Building through the draft and with minor trades is something the team did well, as it has five first and second overall picks on the roster. Carson Lambos, Conor Geekie, Matthew Savoie, Connor McClennon and Krebs are a few of the players who will factor into a promising future for the team.

But none of this — the building, the success and the relocation from British Columbia to Winnipeg — could have happened without team president and general manager Matt Cockell.

Cockell, a businessman, previously worked for True North Sports and Entertainment as vice-president of corporate partnerships.

Prior to this, he obtained his marketing and small business finance degree from the University of Manitoba in 2004.

His love of hockey and business crossed paths when 50 Below Sports and Entertainment — owners of the Ice — gave him the opportunity of a lifetime.

“I just kept pursuing things that I was passionate about,” Cockell said.

“At some point I was lucky enough where they kind of converged and both sets of experience were something I was able to apply.

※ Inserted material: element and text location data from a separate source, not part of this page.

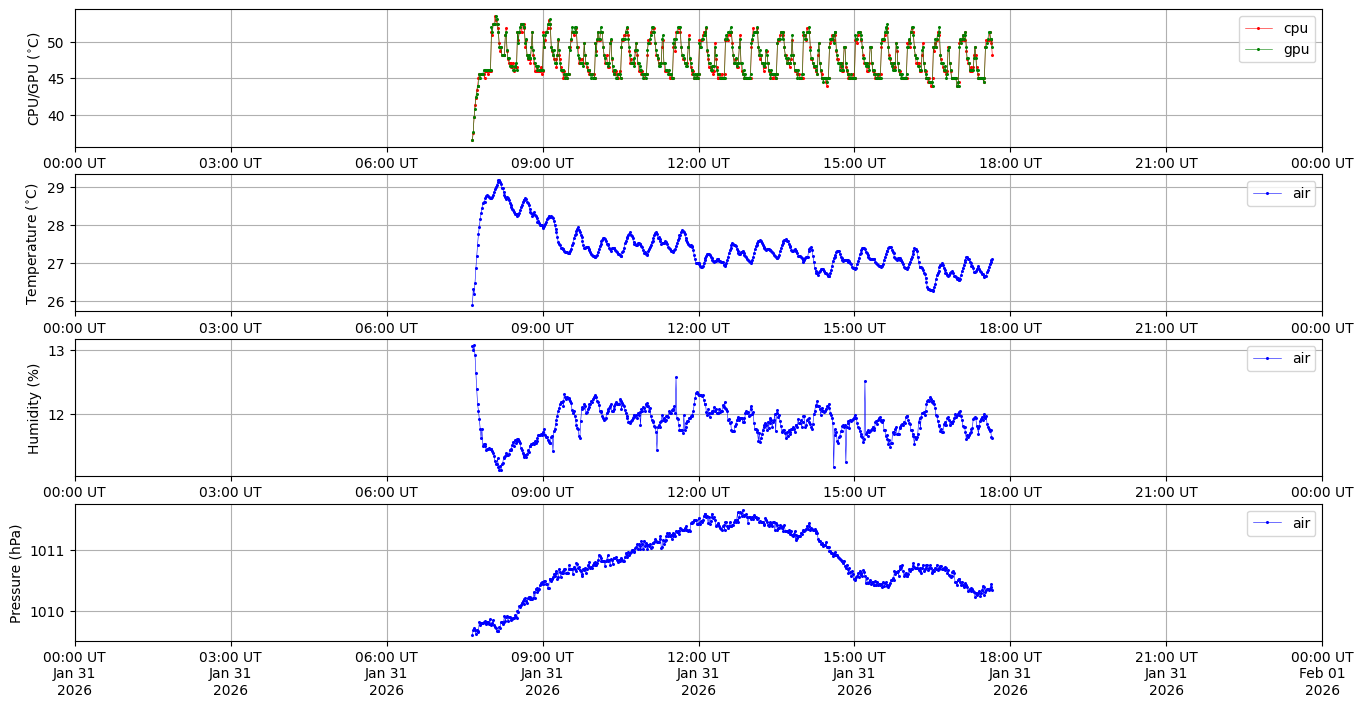Click 09:00 UT tick below CPU/GPU plot
The image size is (1363, 707).
coord(542,163)

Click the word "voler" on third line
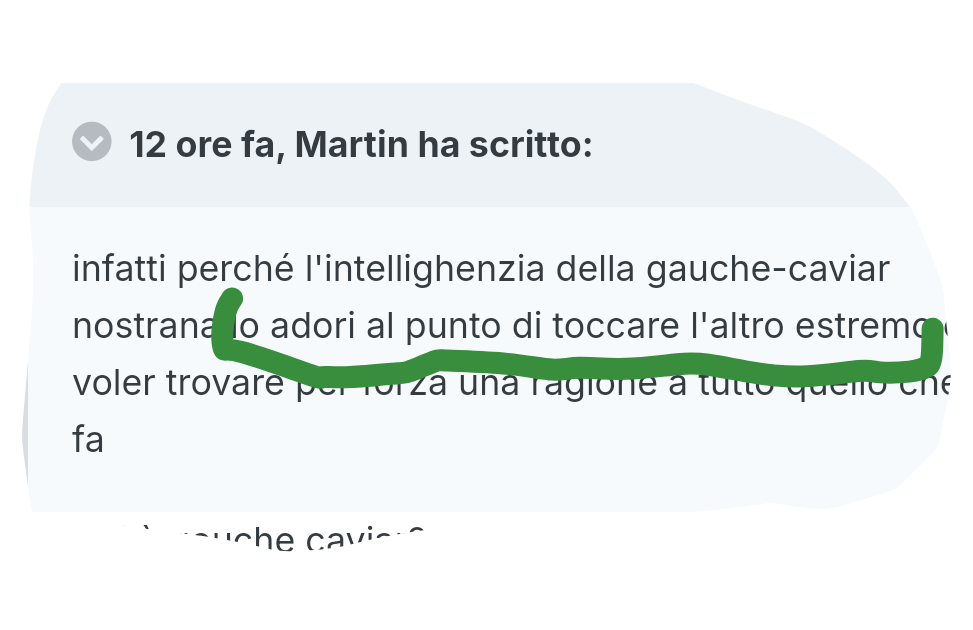pos(114,383)
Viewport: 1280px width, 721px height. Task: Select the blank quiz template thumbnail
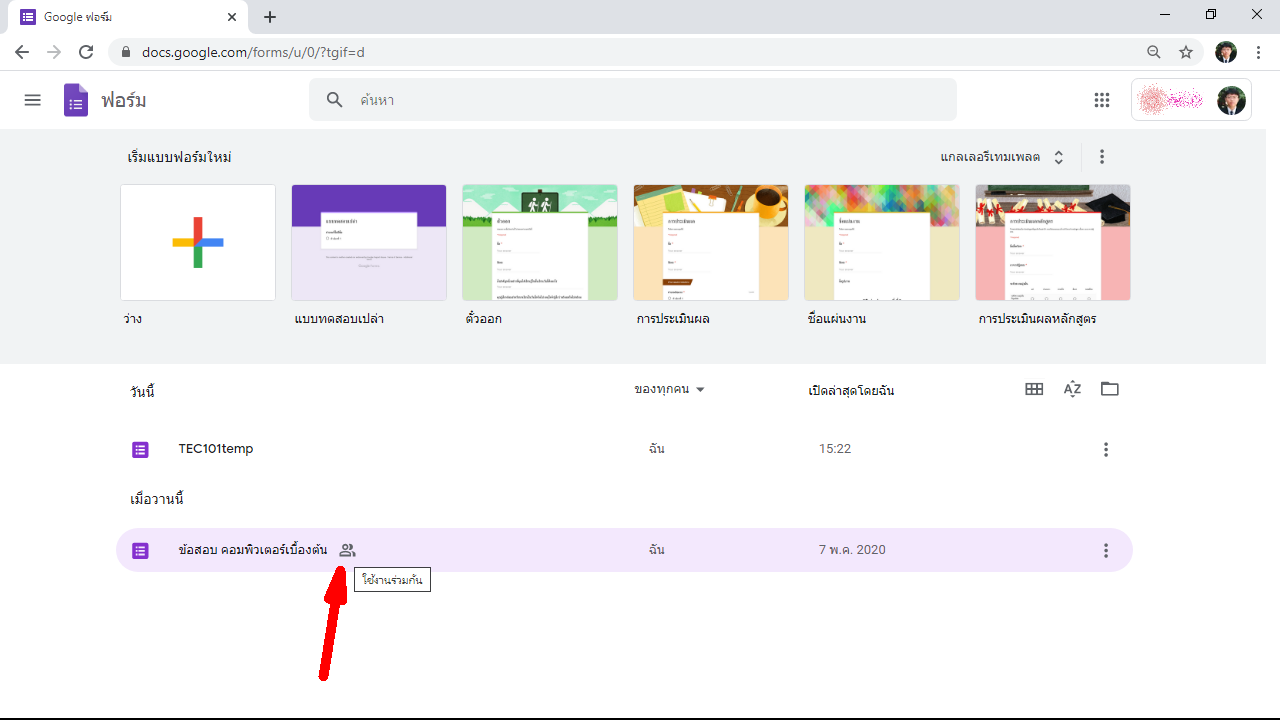click(x=369, y=242)
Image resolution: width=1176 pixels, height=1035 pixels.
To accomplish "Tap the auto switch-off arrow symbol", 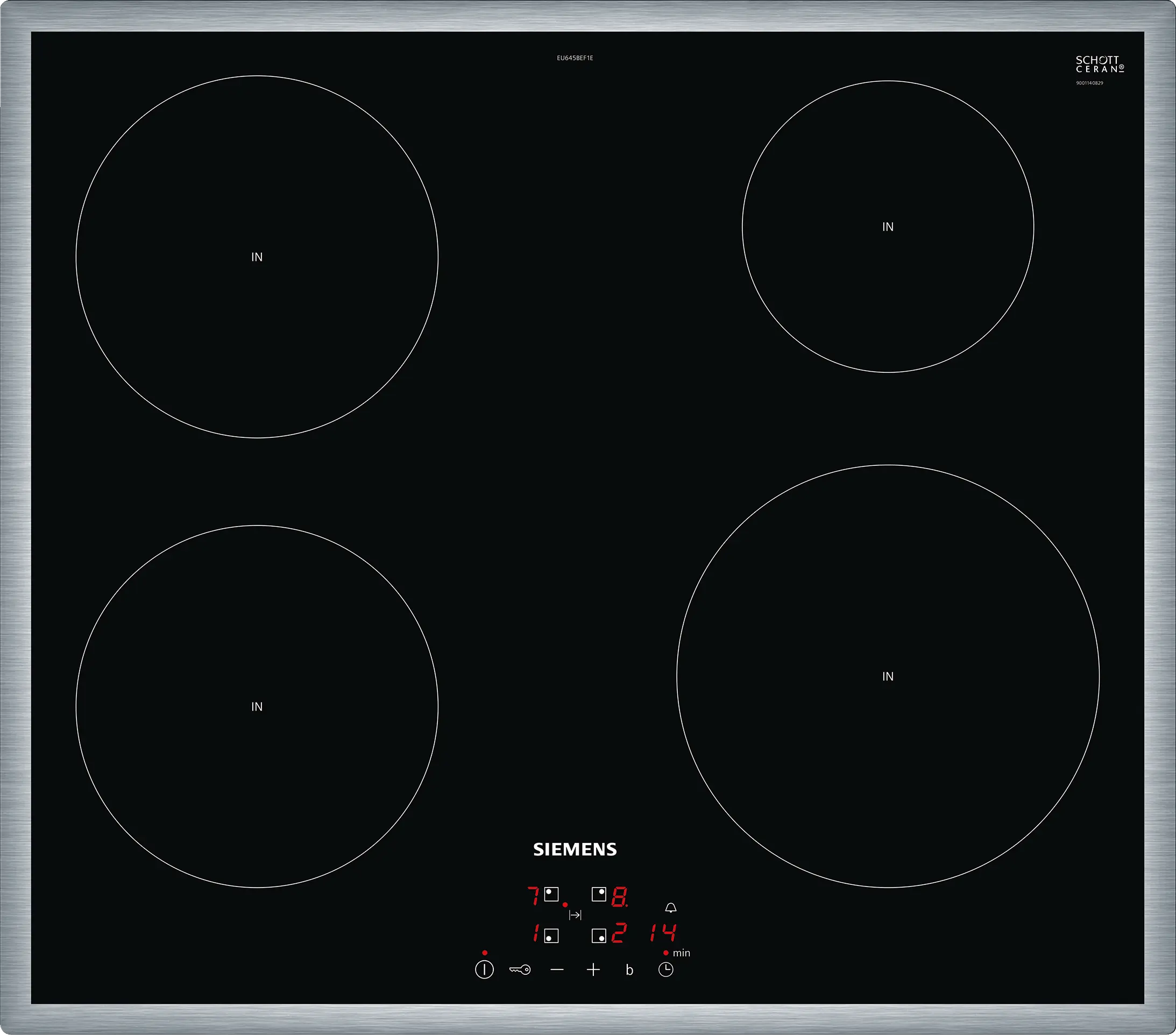I will (575, 915).
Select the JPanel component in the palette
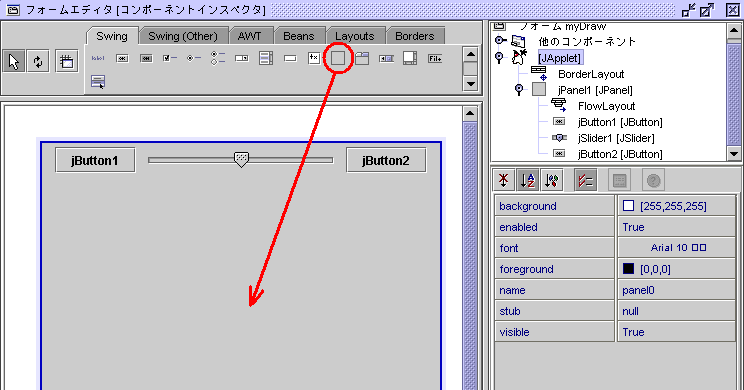 [x=338, y=58]
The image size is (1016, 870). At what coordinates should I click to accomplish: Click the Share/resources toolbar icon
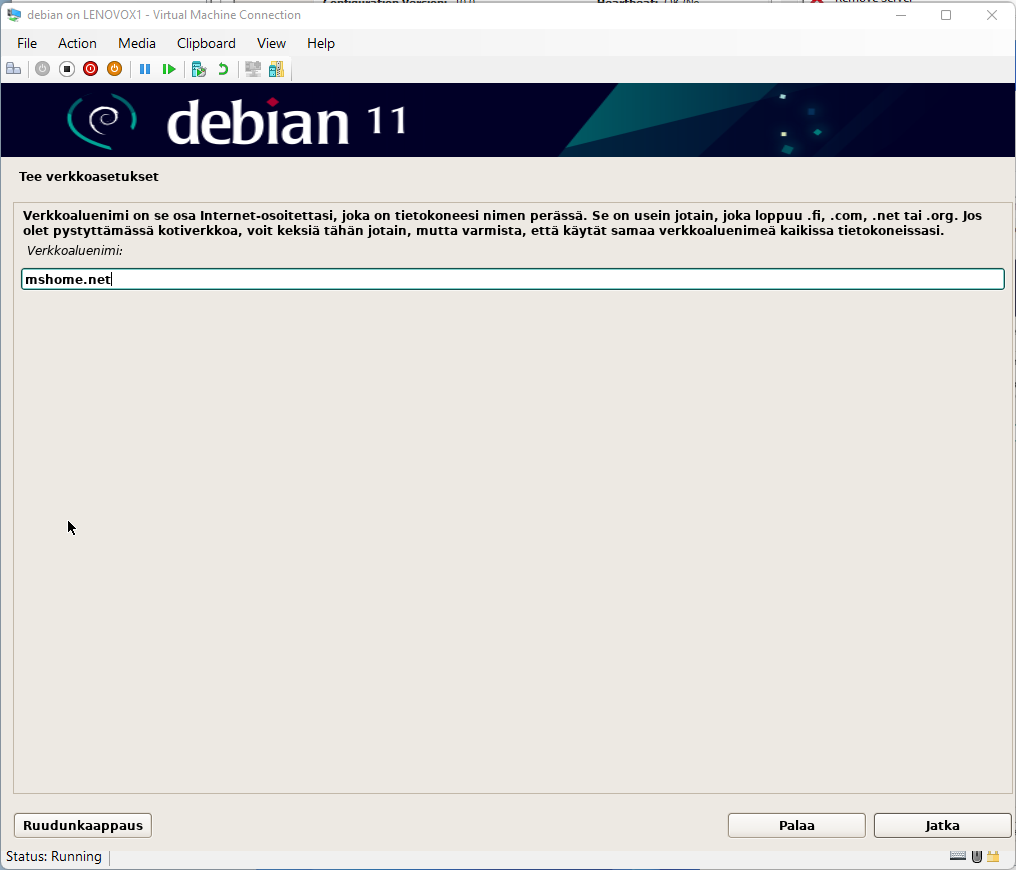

“I have a great opportunity here with what we’re doing with 50 Below and with the Winnipeg Ice […] excited about what we’re doing, building a fanbase and introducing people to WHL hockey.”

Business is all about revenue, and revenue comes from the fans.

Although they play in a small rink — U of M’s Wayne Fleming Arena — the Ice have been getting a passionate fan base out to the games, something Cockell and his staff expected from Winnipeg.

“We were very confident once people had the opportunity to participate and see what WHL hockey was all about and what the game and fan experience was […] but it’s been a great environment,” Cockell said.

“We’ve been fortunate in terms of the amount of people that have come out and the amount of people that have enjoyed it […] I think, [it] might be fair to say [we are] ahead of where we thought we would be at this time, and that’s a good thing and we want to keep working at it.”

Although fan engagement has been good, the Ice still has a new arena that Cockell and 50 Below hope will boost the experience of a WHL game.

Following the 2020-21 season the Ice is slated to leave Wayne Fleming Arena for its permanent home on McGillivray Blvd.

“There are some [lessons] that will be applied to our new long-term home from the first year which is great,” Cockell said.

“We’re always careful to make sure that all the details are 100 per cent confirmed […] and once we’re ready to make an announcement to […] confirm what things will look like moving forward we will be excited to do that.”

Being introduced next year into the fan experience for the Ice is a new student full-access pass. This pass will be available for the 2020-21 season at a $275 charge, which comes out to only $9 per game.